### REQUIRED ACTION 1
In the text below about leaving fundamentalist religion, list the things it says a person has to unlearn.
### REQUIRED ACTION 2
Translate this sentence from the text below about leaving fundamentalist religion into Spanish: "I walked away from a very conservative, very strict Christian upbringing when I was 19."

### READING TEXT

•••

Leaving fundamentalist religion is kind of like relocating to a foreign country.
I walked away from a very conservative, very strict Christian upbringing when I was 19. Leaving fundamentalist religion is kind of like relocating to a foreign country. You have to learn how to do simple things in different ways, and you have to unlearn biases, fears, and old habits. It’s made much more difficult when you were a pastor’s daughter in a small church that exhibited many symptoms of a cult.
Navigating the world outside of the sphere of an all-encompassing religious upbringing comes with a steep learning curve. There’s all the pop culture references I missed out on, the fact that I wasn’t used to being friends with people outside of church, the clothing I was told was wrong to wear, and, oh, yeah, sex ed, which was very similar to the “have sex and you’ll die” strain of curriculum.

•••

### SUPPLIED MATERIAL
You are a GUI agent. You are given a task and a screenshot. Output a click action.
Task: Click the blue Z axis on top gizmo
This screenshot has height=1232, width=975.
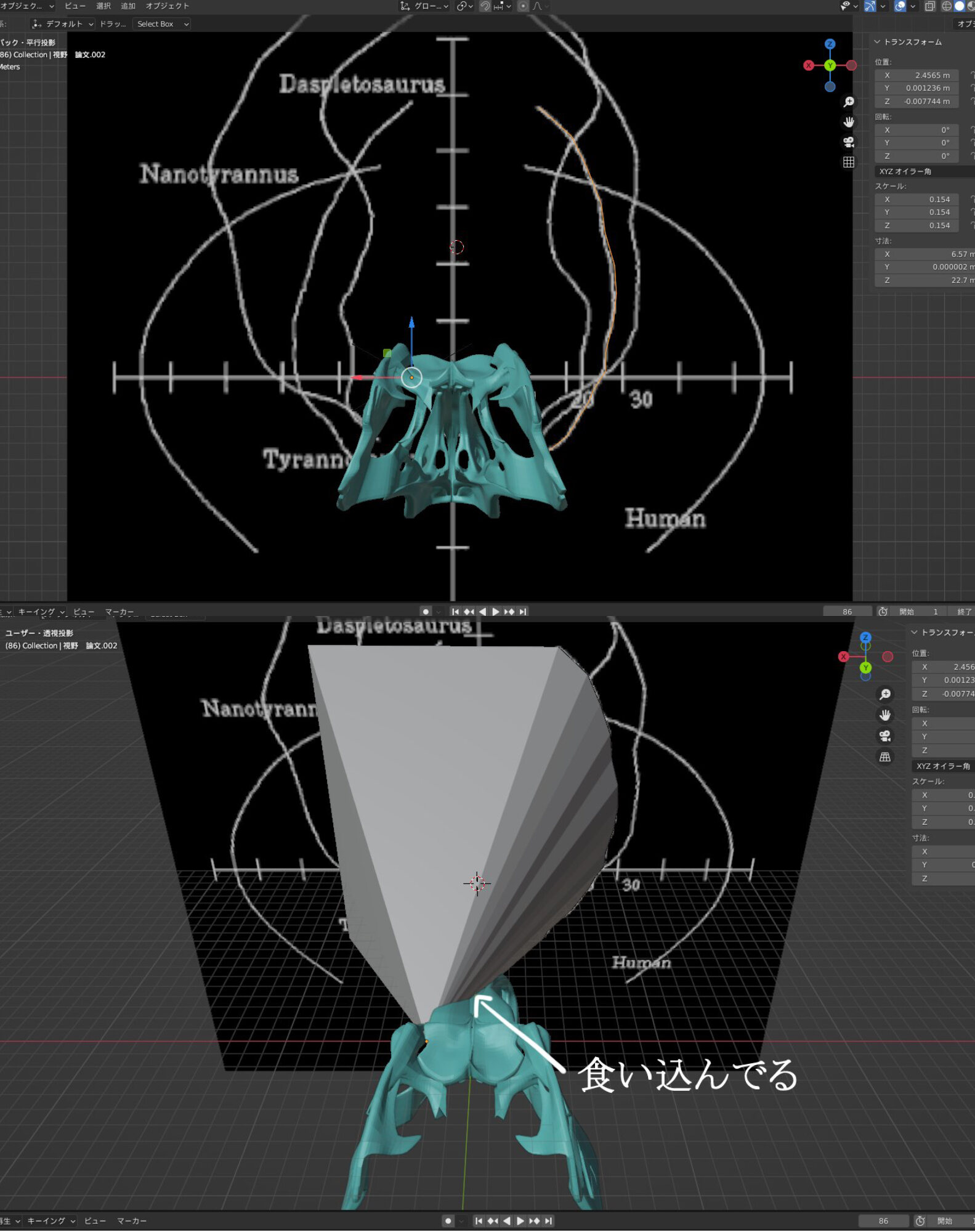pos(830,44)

•••

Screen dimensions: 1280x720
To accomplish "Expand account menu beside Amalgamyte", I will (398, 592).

•••

### YOUR RESPONSE 1
biases, fears, old habits

### YOUR RESPONSE 2
Me alejé de una educación cristiana muy conservadora y muy estricta cuando tenía 19 años.